Auf einen Blick
- Pfeilschwanzkrebse haben wertvolles blaues Blut für medizinische Tests
- Lebende Fossilien existieren seit 445 Millionen Jahren mit besonderer Blutfärbung
- Jährlich spenden 550'000 Krebse Blut, 10-30% überleben Prozedur nicht
Der Pfeilschwanzkrebs existiert seit über 445 Millionen Jahren – ist somit älter als die Dinosaurier – und hat eine ganz besondere Eigenschaft: Sein Blut ist blau.
Der Stoff Hämocyanin, der im Blut der Wassertiere den Sauerstoff transportiert, verleiht ihnen ihre besondere Färbung. Ausserdem ist ihr Blut reich an Kupfer. Der Preis für einen Liter dieses blauen Goldes liegt laut der Organisation Ärzte gegen Tierversuche bei etwa 15'000 Euro (gut 14'100 Franken). Doch was macht dieses Blut so wertvoll? Die Antwort liegt in seiner medizinischen Verwendung, wie die «Welt» berichtet.
Ein Drittel ihres Blutes wird abgepumpt
Das Blut der Pfeilschwanzkrebse enthält spezielle Zellen, die sogenannte Amöbozyten, die bakterielle Endotoxine – potenziell tödliche Giftstoffe, die von bestimmten Bakterien produziert werden – effizient erkennen können. Diese Fähigkeit macht sich der Limulus-Amöbozyten-Lysat-Test (LAL) zunutze, um die Reinheit von Impfstoffen zu überprüfen. Der Test gilt als sehr zuverlässig und hat nach Schätzungen der Weltgesundheitsorganisation (WHO) in den letzten 50 Jahren rund 154 Millionen Menschenleben gerettet.
Jedes Jahr müssen etwa 550'000 dieser Wunderkrebse ihr Blut spenden. Sind die Tiere eingesammelt, werden sie in Labore gebracht, wo ihnen mit einer Nadel ins Herz gestochen und bis zu 30 Prozent ihres hellblauen Blutes entnommen wird.

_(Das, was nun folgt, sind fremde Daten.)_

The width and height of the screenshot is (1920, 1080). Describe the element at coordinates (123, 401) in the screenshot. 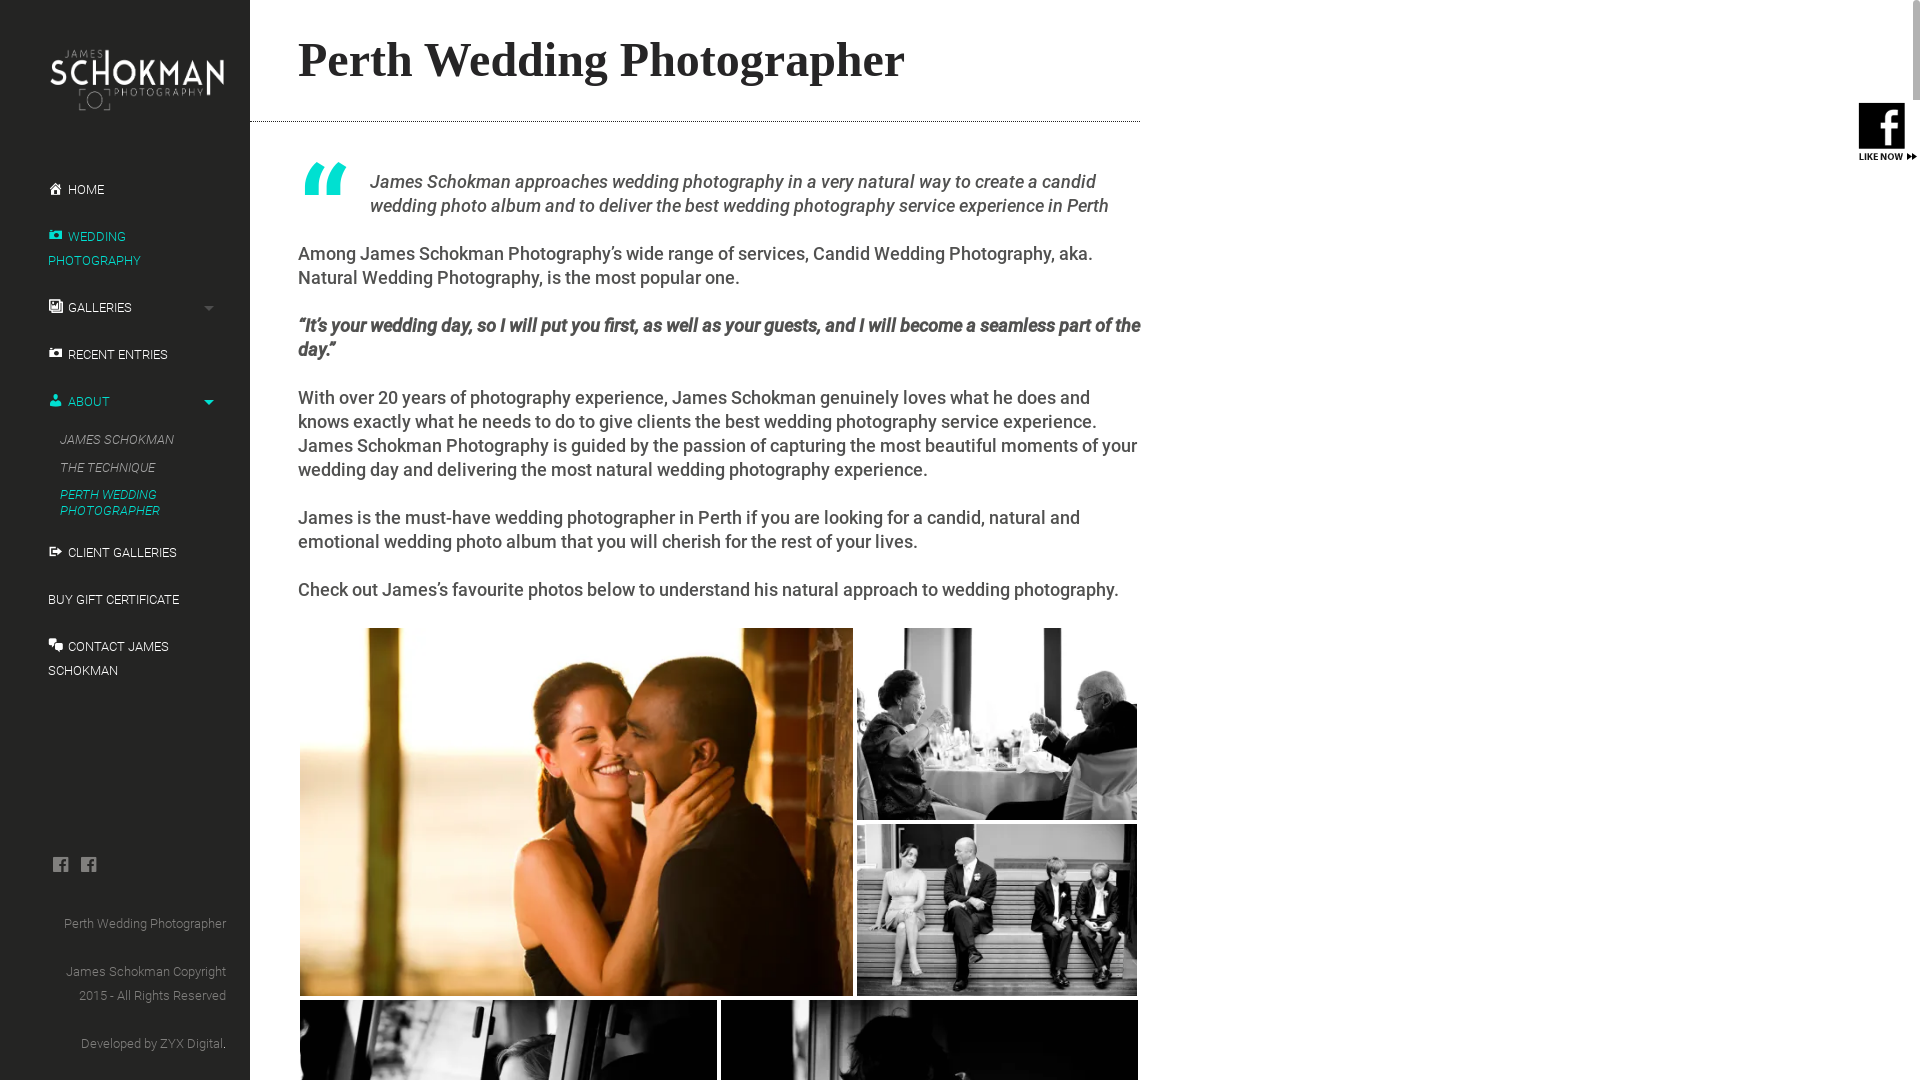

I see `'ABOUT'` at that location.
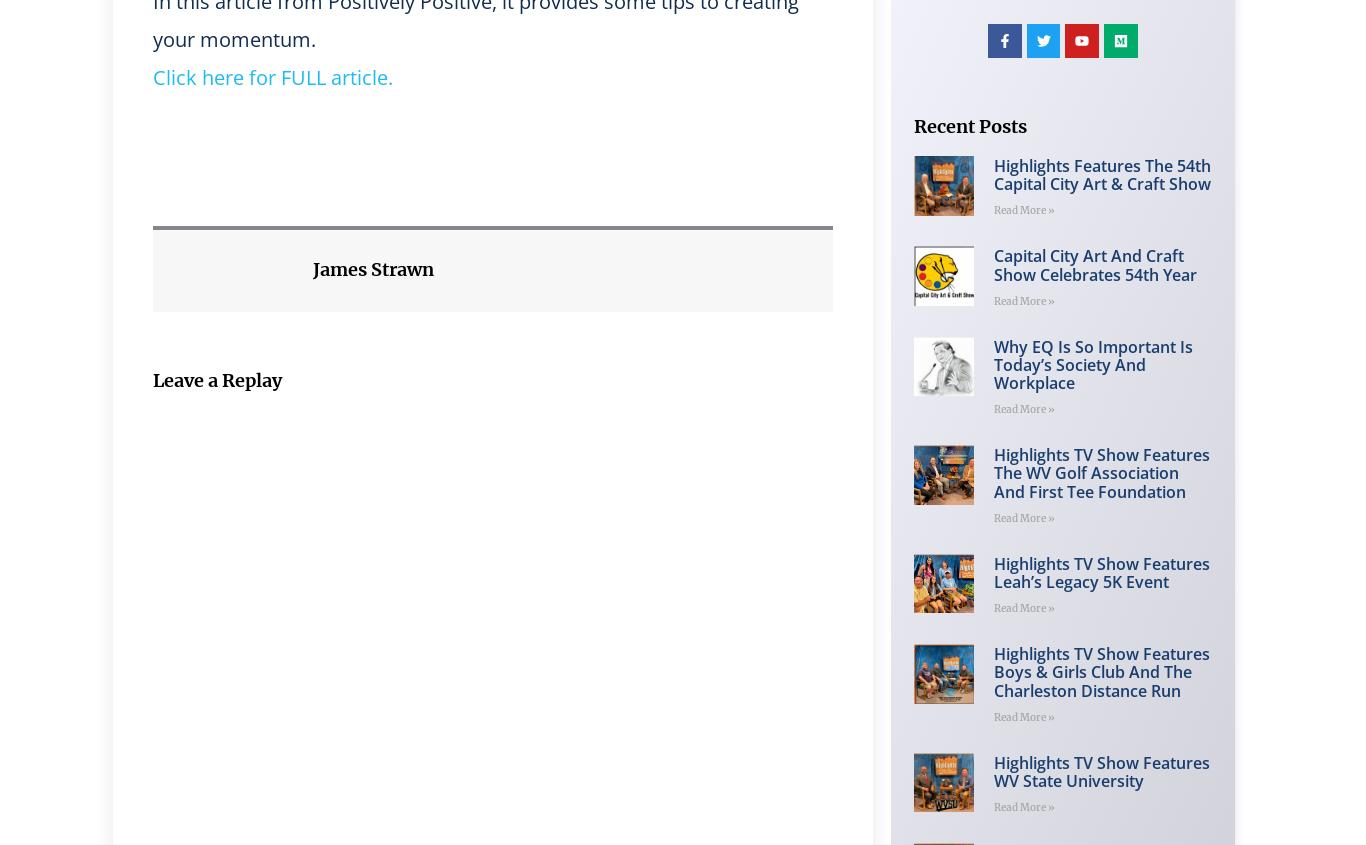 This screenshot has width=1366, height=845. What do you see at coordinates (1099, 571) in the screenshot?
I see `'Highlights TV Show Features Leah’s Legacy 5K Event'` at bounding box center [1099, 571].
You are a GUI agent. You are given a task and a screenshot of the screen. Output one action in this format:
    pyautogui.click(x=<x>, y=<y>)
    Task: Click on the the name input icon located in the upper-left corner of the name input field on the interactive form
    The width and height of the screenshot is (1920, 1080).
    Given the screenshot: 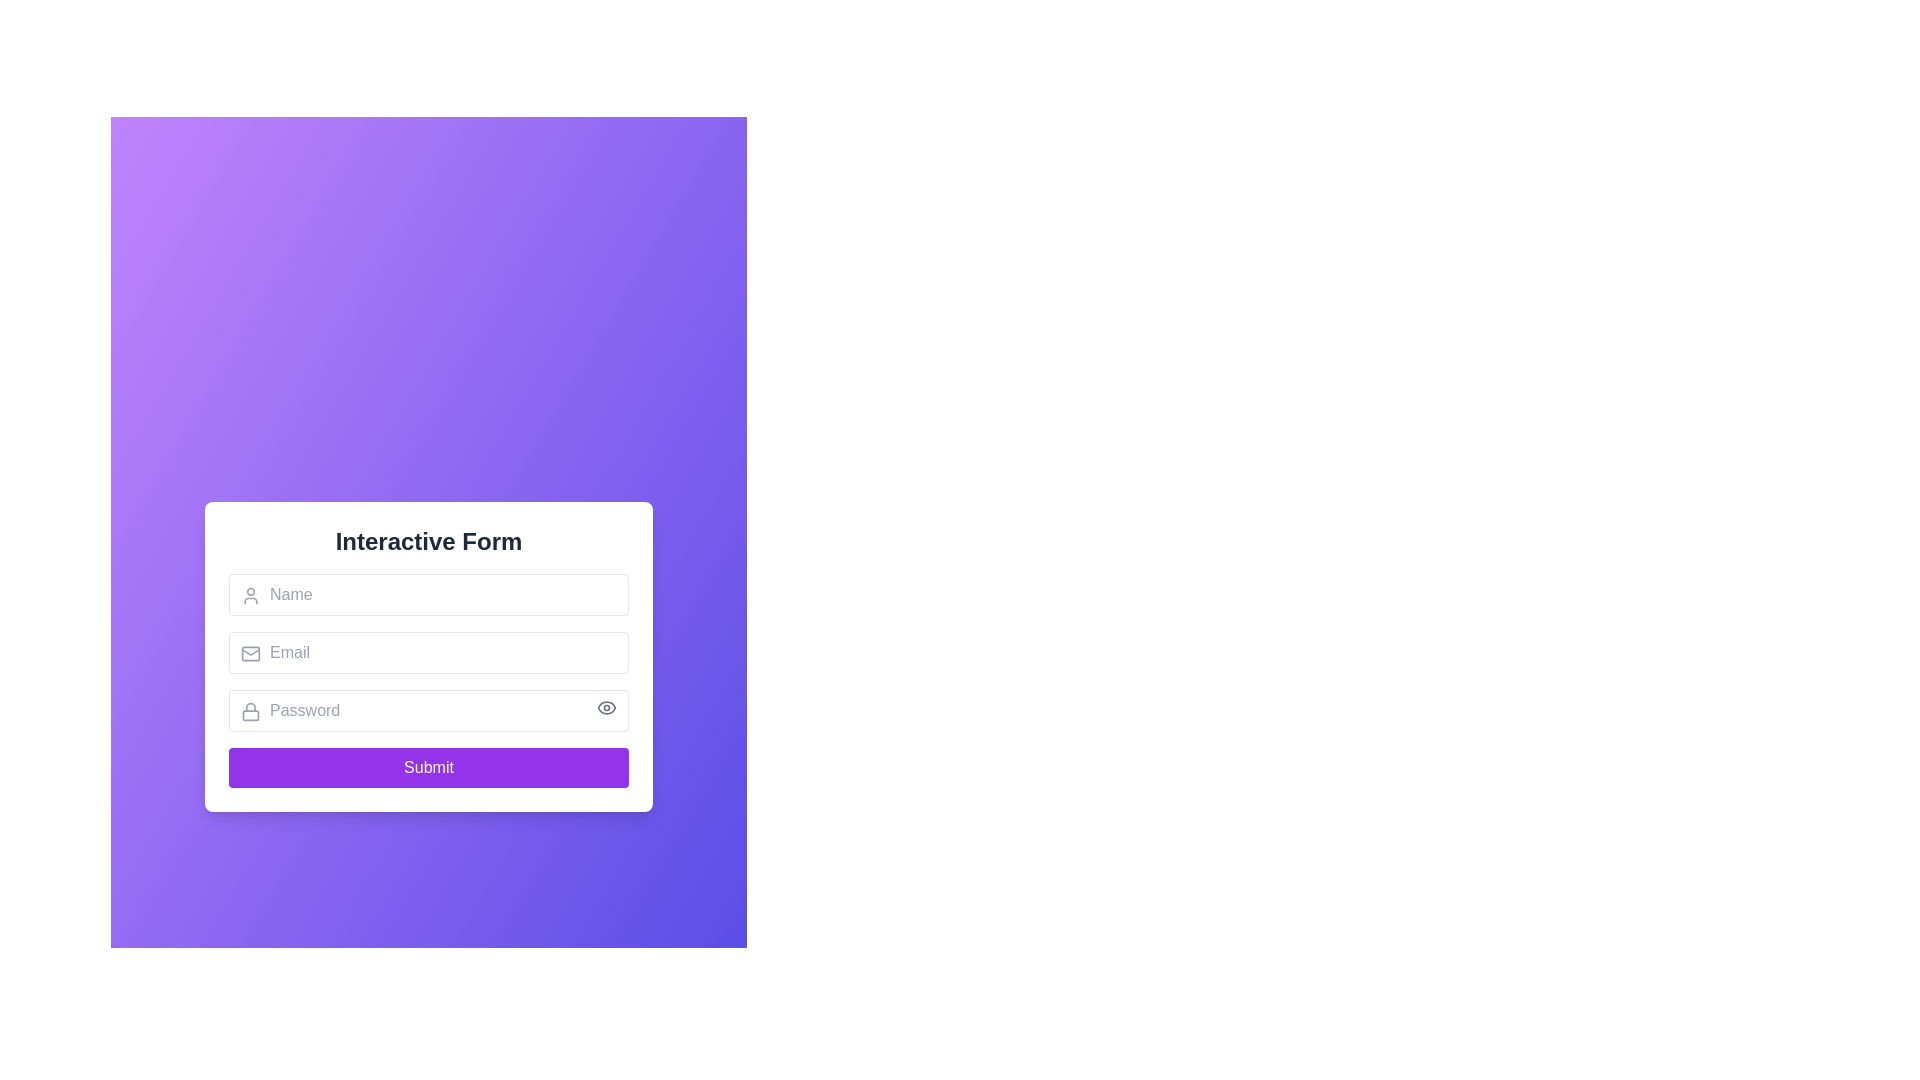 What is the action you would take?
    pyautogui.click(x=249, y=595)
    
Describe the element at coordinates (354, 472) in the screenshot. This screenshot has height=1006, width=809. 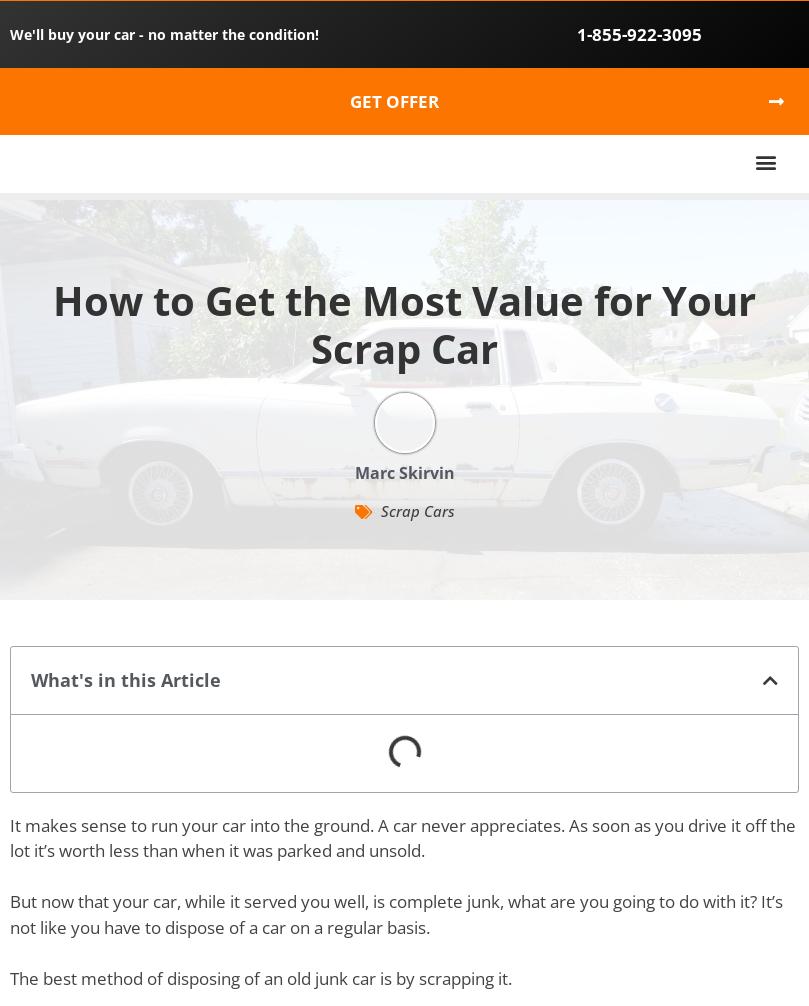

Obwohl sie nachher wieder ins Meer zurückgesetzt werden, überleben etwa zehn bis 30 Prozent der Krebse die Prozedur nicht. Dazu stellte eine Studie aus dem Jahr 2013 fest, dass weibliche Tiere weniger Nachwuchs bekommen. In Nordamerika ist es bereits zu einem Populationsrückgang gekommen.
Auch bei der Entwicklung des Covid-19-Impfstoffs wurde der LAL-Test und damit das Blut der Tiere verwendet, wie die «New York Times» berichtet. Das Brisante daran: Nötig wäre dies nicht gewesen.
«Bedauerlich, dass Forschung Wildtiere gefährdet»
Denn seit Jahren gibt es eine künstliche Alternative. Die synthetisch hergestellte Variante, der sogenannte rekombinante Faktor C-Test, könnte den LAL-Test ablösen. Doch die Pharmaindustrie setzt weiterhin auf das Blut der Pfeilschwanzkrebse.
So schreibt Pyan Phelan, Geschäftsführer der Tierschutzorganisation Revive & Restore in einer Pressemitteilung: «Es ist bedauerlich, dass die biomedizinische Forschung immer noch auf die Ausrottung gefährdeter Wildtierpopulationen angewiesen ist, obwohl es einen einfachen, effektiven und nachhaltigen Ersatz in grossen Mengen geben könnte.»